32 000 élèves de l'académie de Lille planchaient ce mercredi 14 juin sur un des trois sujets de philosophie du baccalauréat. Si l'épreuve était reine autrefois, avec la réforme appliquée, elle passe à présent au second plan pour beaucoup de lycéens.
"Cette épreuve de philosophie, c'est un enjeu pour la mention, mais pas pour le bac, parce que moi je sais que je l’ai déjà", affirme Suzanne, avec le sourire. Devant le Lycée Louis Pasteur de Lille, où elle planchera dans quelques minutes sur un des sujets de philosophie du baccalauréat, la jeune fille semble détendue. Elle a déjà fait ses calculs : "il me faut au moins 8/20 pour avoir ma mention".
C'est toute la spécificité de cette édition 2023 : le nouveau baccalauréat, pour la première fois depuis la réforme, est entré pleinement en vigueur cette année. Conséquence : l'épreuve de philosophie ne représente que 8% de la note finale. Plus de 80% dépendent du contrôle continu et des épreuves anticipées, déjà disputées en mars par les lycéens.
Les lycéens désertent
Camille, professeur dans un lycée d'Armentières, qui souhaite rester anonyme, est en colère : "dans ma classe technologique, c'est l'hécatombe depuis le mois de mars, la moitié de mes élèves a déserté." Même s'il reconnaît "qu'il y a des ajustements à opérer", Pierre Mathiot, directeur de l'Institut d'études politiques (IEP) de Lille et concepteur de la réforme, tente de temporiser : "les lycéens ne sont jamais absents complètement, ils vont à certaines matières et pas à d’autres."
La réforme fait arrêter l’année au mois de mars
Camille, professeur dans un lycée d'Armentières
Pas facile de se remettre au travail après ces épreuves anticipées, beaucoup de lycéens ont l'impression d'avoir été en vacances avant l'heure. À quelques minutes de l'épreuve, Gaspard témoigne : "on a eu un petit moment de pause, donc le plus compliqué, c’est de se remettre dedans, mais je pense que ça ira, on est prêts".
Des pistes d'amélioration
Si certaines épreuves ont été avancées, c'est pour que les notes obtenues par les lycéens soient déjà inscrites pour la plateforme Parcoursup. "C'était complètement nécessaire pour que l’enseignement supérieur puisse accéder à un dossier complet" précise Pierre Mathiot.

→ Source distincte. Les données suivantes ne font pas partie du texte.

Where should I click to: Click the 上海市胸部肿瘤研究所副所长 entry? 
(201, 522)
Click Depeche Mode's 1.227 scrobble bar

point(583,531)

Alors pour éviter l'absentéisme des lycéens à partir du mois de mars, le directeur de l'IEP évoque quelques pistes comme celle de ne pas donner accès aux notes des épreuves de spécialité. Raphaela Janvrin, professeur dans un lycée de Béthune s'interroge : "ces notes comptent dans Parcoursup, il me semble nécessaire que les élèves y aient accès par transparence et pour savoir selon quels éléments ils vont être sélectionnés."
Pierre Mathiot propose également d’alléger "légèrement" le poids de ces épreuves anticipées (pas du contrôle continu) pour le reporter sur les épreuves du mois de juin, "pour essayer d’équilibrer les choses", précise-t-il. Deux hypothèses qui n'ont pas encore été étudiées au Ministère de l'Éducation nationale.
L'épreuve de philosophie, définitivement relayée au second plan ?
Le concepteur de la réforme l'assure : "il y a quand même de l'enjeu, pour pas mal d’élèves, c’est quand même la possibilité d’obtenir une mention ou de se sauver lorsque leurs notes aux épreuves de spécialité ont été médiocres". Ce que confirme Zinad, qui vise une licence Métiers de la culture et des arts l'année prochaine : "c’est très important parce que ça peut vraiment tout changer".
Avant c'était un passage de rite qui amorçait une semaine d'examen, aujourd'hui l'épreuve de philo reste déterminante, notamment pour les élèves en difficulté
Raphaela Janvrin, professeur dans un lycée de Béthune
Après une heure d'épreuve, Corentin est le premier des 350 candidats du Lycée Louis Pasteur de Lille à sortir. Détendu, il précise : "si j’avais zéro, je l’avais quand même mon BAC", "là, je pense que j'aurais un petit 6 ou 7".
Si pour Corentin et une grande partie des lycéens du Nord-Pas-de-Calais, les dés sont jetés, il reste encore l'épreuve du grand oral la semaine prochaine. Les résultats du bac tomberont le 4 juillet.